Saul retired in 2010 after serving more than 22 years as lifestyle editor of The Courier newspaper in Lincoln, where she received numerous awards from the Illinois Press Association and the Associated Press. Prior to her Courier job, she worked as a freelance writer and photographer for numerous central Illinois newspapers.

Earlier in her career, she also wrote for the Publications Division of the Indiana Department of Commerce, the Public Information Office of Sangamon State University (now the University of Illinois in Springfield), the Illinois State Journal-Register, the Springfield Sun and the Mattoon Journal-Gazette. She served as editor for the 50th anniversary edition of The Progressive Miner.

The Central Illinois Branch, NLAPW, meets at 1:30 p.m. on the third Thursday of each month at the Bloomington Public Library. Professional women writers, artists or composers who are interested in visiting a meeting may contact Betty Story, membership chairman, at 309-664-0319 or gl-bstory@comcast.net, or contact Saul at loganilphotos@gmail.com.

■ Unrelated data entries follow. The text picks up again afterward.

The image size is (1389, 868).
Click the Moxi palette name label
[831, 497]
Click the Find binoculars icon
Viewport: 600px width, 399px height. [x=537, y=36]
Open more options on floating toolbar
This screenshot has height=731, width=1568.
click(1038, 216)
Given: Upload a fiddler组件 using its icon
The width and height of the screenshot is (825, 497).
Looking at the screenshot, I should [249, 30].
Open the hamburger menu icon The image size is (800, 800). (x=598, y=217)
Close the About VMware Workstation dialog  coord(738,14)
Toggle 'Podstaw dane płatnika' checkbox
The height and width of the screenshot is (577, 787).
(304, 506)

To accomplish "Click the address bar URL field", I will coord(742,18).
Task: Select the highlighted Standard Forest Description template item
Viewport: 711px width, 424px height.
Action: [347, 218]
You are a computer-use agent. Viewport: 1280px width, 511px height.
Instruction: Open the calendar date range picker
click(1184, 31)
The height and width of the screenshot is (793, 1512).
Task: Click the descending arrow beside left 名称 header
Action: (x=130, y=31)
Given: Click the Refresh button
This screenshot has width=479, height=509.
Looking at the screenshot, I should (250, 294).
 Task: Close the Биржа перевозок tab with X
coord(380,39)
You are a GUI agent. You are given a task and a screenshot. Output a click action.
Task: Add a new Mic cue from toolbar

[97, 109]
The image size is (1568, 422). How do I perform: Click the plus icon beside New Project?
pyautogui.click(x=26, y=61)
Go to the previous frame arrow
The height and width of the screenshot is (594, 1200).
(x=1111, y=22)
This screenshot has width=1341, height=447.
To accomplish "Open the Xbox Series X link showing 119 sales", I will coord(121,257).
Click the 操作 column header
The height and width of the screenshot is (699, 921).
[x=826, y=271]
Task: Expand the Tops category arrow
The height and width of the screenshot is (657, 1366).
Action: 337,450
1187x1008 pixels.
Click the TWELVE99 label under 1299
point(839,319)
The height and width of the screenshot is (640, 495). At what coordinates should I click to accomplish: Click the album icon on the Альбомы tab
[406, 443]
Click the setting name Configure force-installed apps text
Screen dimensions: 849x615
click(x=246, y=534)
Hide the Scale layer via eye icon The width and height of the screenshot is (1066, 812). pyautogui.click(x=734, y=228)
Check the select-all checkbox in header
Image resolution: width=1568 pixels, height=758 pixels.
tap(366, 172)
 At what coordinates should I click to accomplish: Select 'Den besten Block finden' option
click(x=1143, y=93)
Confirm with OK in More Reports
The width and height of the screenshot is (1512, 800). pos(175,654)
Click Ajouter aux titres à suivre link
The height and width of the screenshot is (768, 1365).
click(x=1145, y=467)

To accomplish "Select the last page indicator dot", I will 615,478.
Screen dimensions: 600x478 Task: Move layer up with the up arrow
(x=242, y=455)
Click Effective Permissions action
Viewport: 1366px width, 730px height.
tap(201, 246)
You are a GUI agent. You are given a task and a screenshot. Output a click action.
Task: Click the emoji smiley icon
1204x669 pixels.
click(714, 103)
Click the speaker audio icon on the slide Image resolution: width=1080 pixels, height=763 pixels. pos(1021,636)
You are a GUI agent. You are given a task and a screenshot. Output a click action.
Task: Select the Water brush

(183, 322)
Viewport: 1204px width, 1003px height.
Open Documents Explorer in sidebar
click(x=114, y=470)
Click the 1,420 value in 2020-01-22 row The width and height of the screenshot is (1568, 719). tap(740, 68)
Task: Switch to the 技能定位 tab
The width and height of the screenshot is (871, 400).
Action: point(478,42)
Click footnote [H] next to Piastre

The League of American Pen Women was organized in June 1897 by Marian Longfellow O'Donoghue, niece of President William McKinley, in protest of the way women writers were treated by their male counterparts. O'Donoghue, who wrote for newspapers in Washington, D.C., and Boston, invited fellow journalists Margaret Sullivan Burke and Anna Sanborne Hamilton to join her in establishing a "progressive press union" for Washington's female writers.

The group, including writers, a teacher and an artist, banded together to seek mutual aid, advice and career advancement. Professional credentials were required for membership as they are today, and the women determined that Pen Women should always be paid for their work.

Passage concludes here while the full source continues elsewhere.